# SHaving a Sheltie



## Deron_dog (Feb 21, 2009)

(sighs) Before anyone jumps on me and says DON'T SHAVE A SHELTIE...let me give you some details and hopefully you guys can help me figure out how to not make the poor guy look so butchered. 

Pistol is my grandfather's dog, my grandfather is in his late 80's and will take Teddy and TJ A Pom and a Chi to the groomers to be bathed and groomed about every 4-8 weeks. But Pistol gets sick in the car no matter how many precautions we take. Pistol is 16 years old WE THINK. My Grandmother rescued him 2 years before she passed away she died 4 years ago. 

Pistol is very weak in the back end has issues squatting to poop/pee or doing anything. Pistol is also deaf. (sighs) I feel so bad for this dog, he gets his butt and groin area shaved by me every 4 weeks just to help with poop and pee staining. 
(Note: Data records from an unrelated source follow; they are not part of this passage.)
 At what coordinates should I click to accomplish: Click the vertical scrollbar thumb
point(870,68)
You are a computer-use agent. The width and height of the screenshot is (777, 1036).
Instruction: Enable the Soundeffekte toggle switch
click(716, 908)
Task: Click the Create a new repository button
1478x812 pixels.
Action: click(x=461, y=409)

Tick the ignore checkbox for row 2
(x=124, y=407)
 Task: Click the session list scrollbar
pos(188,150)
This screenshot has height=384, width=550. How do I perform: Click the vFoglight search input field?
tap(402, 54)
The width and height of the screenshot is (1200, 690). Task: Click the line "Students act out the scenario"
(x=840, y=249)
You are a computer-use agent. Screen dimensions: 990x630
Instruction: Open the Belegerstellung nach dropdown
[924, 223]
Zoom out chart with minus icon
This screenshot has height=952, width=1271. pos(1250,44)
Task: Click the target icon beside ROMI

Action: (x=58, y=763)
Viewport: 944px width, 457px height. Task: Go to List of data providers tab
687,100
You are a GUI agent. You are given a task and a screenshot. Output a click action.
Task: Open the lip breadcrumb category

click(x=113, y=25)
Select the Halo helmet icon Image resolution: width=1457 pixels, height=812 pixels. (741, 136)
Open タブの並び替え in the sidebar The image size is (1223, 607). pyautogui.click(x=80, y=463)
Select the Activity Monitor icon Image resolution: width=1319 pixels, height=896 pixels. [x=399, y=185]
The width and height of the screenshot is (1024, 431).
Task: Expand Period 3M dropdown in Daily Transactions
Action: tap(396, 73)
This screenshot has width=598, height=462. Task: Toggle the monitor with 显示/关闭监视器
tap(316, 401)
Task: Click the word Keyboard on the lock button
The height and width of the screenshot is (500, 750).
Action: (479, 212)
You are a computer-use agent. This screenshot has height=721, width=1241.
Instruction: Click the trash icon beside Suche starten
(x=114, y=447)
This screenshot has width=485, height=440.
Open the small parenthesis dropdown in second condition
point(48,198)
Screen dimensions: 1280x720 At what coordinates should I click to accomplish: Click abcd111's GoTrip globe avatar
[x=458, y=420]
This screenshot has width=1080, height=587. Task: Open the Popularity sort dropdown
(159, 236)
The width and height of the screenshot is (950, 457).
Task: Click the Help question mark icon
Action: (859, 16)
My biggest issue is last summer Pistol refused to go outside because it was so hot and his ungroomed coat was matted/hot and uncomfortable so we shaved him....he looked like someone took a chain saw to him. 

I need some advice on how to even out the Shave so he doesn't look so bad. We plan on taking him from ears to back of back legs down. So advice? I'd really like to make him look neat and clean for my Grandfather who just acts like Pistol is a big inconvenience. 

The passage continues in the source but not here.